* [REQUIREMENT]:
Please return every one of the entries below word for word, keeping each line unchanged.

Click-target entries
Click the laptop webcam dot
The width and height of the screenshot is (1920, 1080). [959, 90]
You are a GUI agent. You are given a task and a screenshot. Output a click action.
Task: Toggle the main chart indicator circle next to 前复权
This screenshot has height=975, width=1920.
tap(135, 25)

* [RESULT FOR THIS EXERCISE]:
Click the laptop webcam dot
The width and height of the screenshot is (1920, 1080). [959, 90]
You are a GUI agent. You are given a task and a screenshot. Output a click action.
Task: Toggle the main chart indicator circle next to 前复权
This screenshot has height=975, width=1920.
tap(135, 25)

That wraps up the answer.